◆ Task requirements
If an entry contains a picture, leave the picture out and reproduce everything else in the records below exactly.

Segment Start: Records provided

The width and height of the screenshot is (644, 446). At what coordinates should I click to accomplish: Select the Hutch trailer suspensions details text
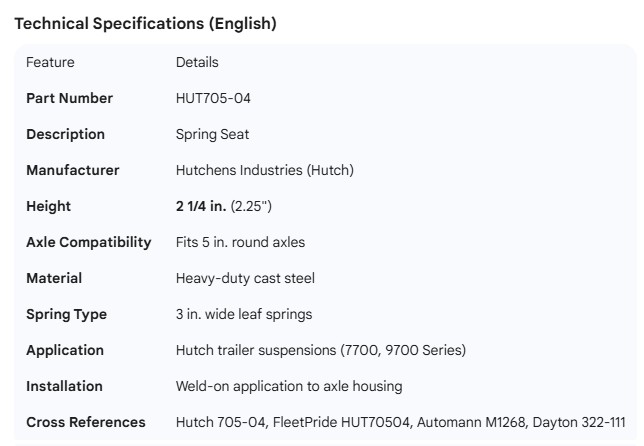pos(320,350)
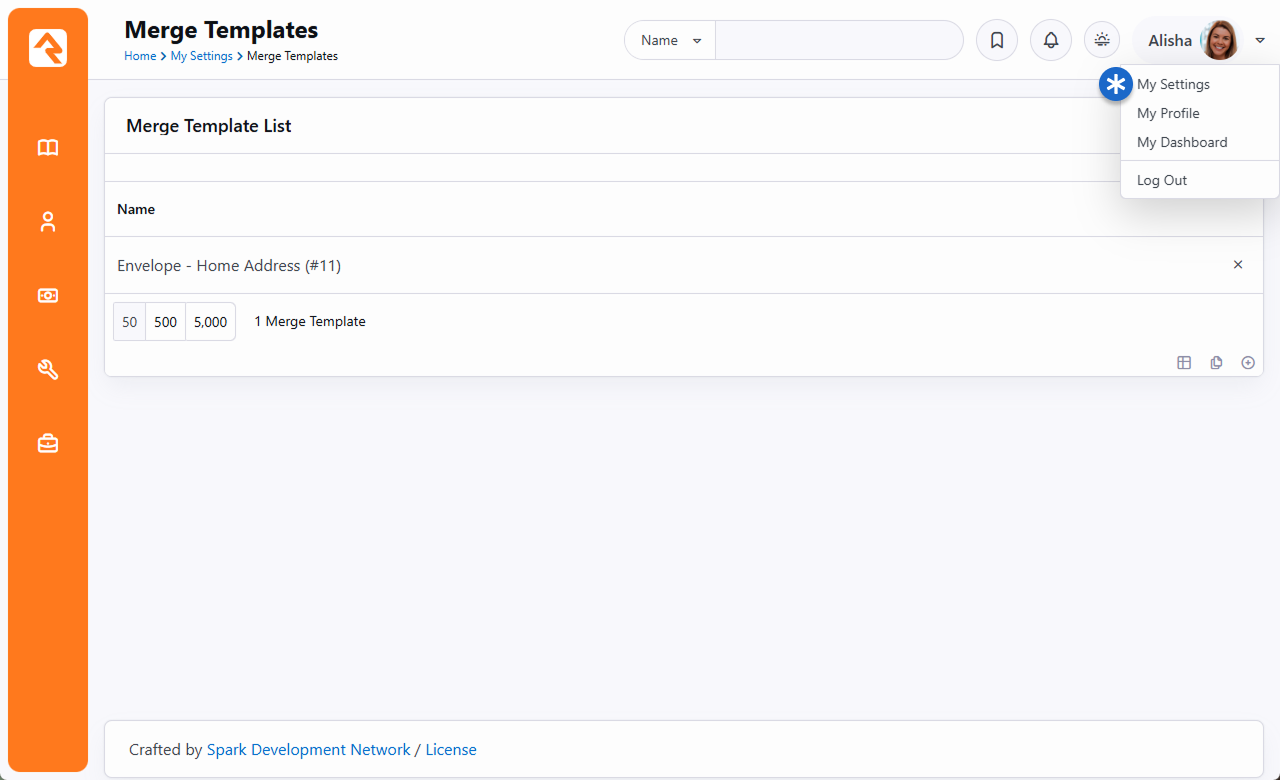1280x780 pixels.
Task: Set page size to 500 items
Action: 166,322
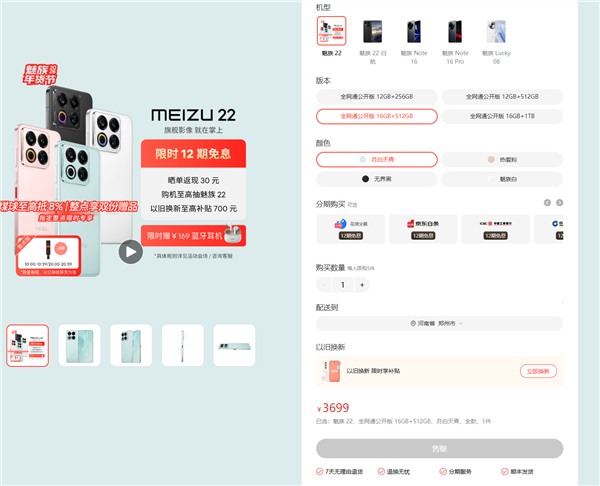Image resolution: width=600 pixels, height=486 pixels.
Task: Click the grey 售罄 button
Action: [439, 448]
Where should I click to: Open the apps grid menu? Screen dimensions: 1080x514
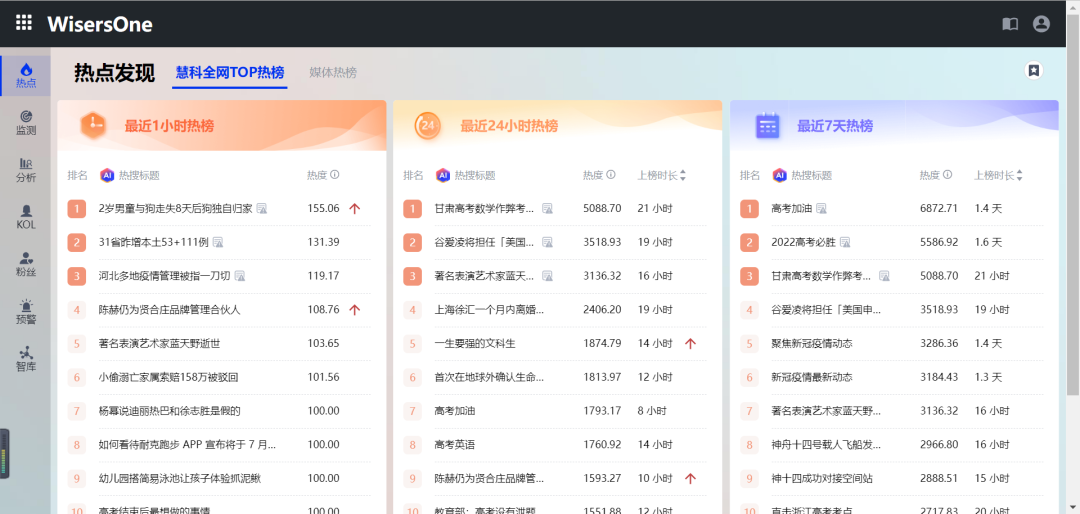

Segment End: Records provided

◆ Task output
The width and height of the screenshot is (644, 446). At what coordinates should I click to accomplish: Select the Hutch trailer suspensions details text
pos(320,350)
1280x780 pixels.
Task: Set page size to 500 items
Action: 166,322
Image resolution: width=600 pixels, height=486 pixels.
Task: Click the grey 售罄 button
Action: [439, 448]
Where should I click to: Open the apps grid menu? Screen dimensions: 1080x514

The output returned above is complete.